What to produce: Set down exactly the lines below, starting at the one that contains "Task: Click the CS distance label" and ending at the one that contains "Image resolution: width=1279", with both of those lines included and nothing else.

Input data:
****
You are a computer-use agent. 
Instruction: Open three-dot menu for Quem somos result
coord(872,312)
****
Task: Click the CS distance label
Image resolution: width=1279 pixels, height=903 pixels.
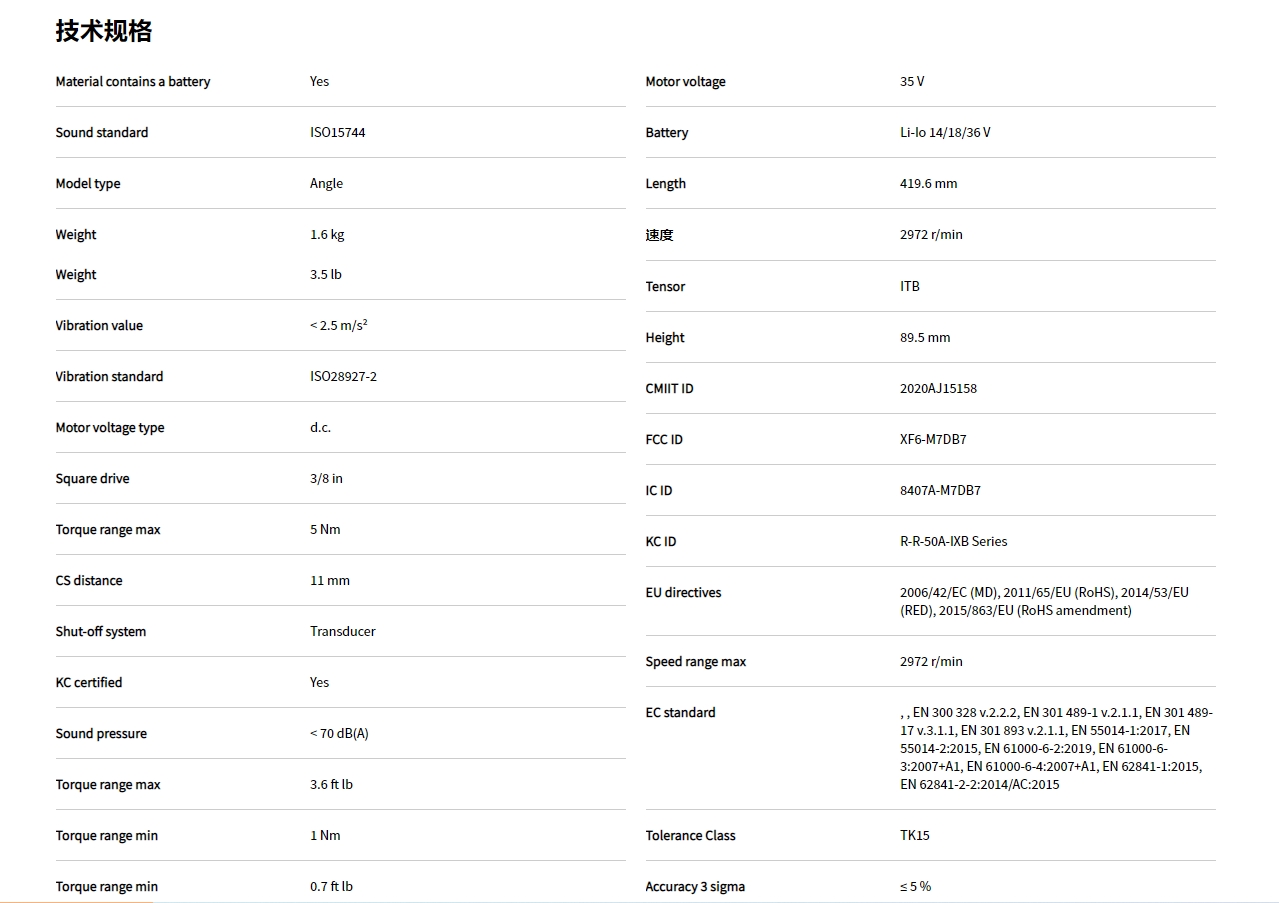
****
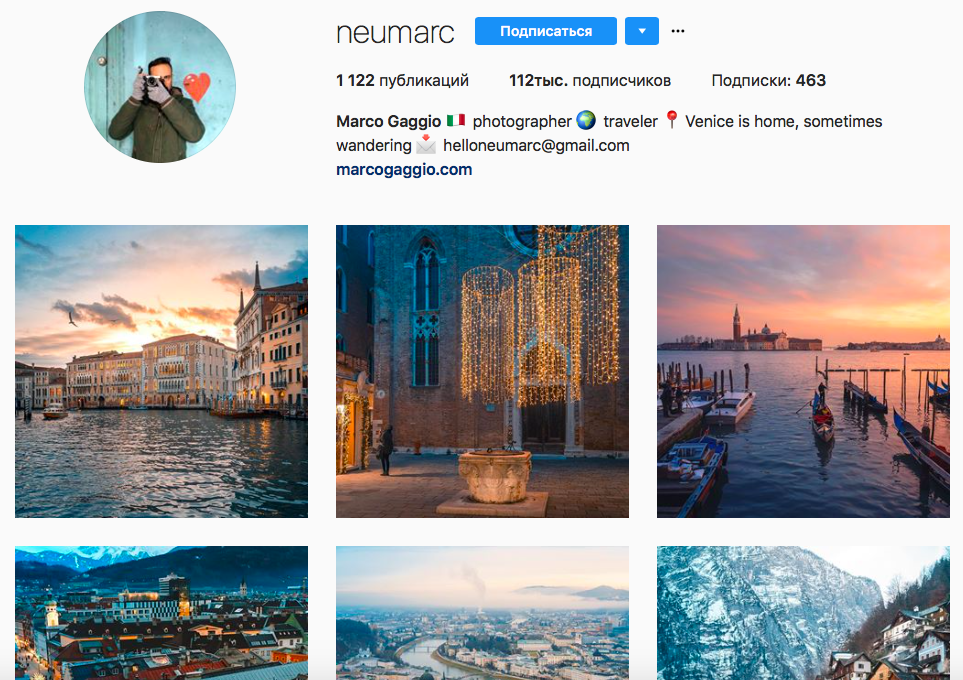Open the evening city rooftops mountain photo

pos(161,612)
****
Task solution:
Task: Click the CS distance label
Image resolution: width=1279 pixels, height=903 pixels.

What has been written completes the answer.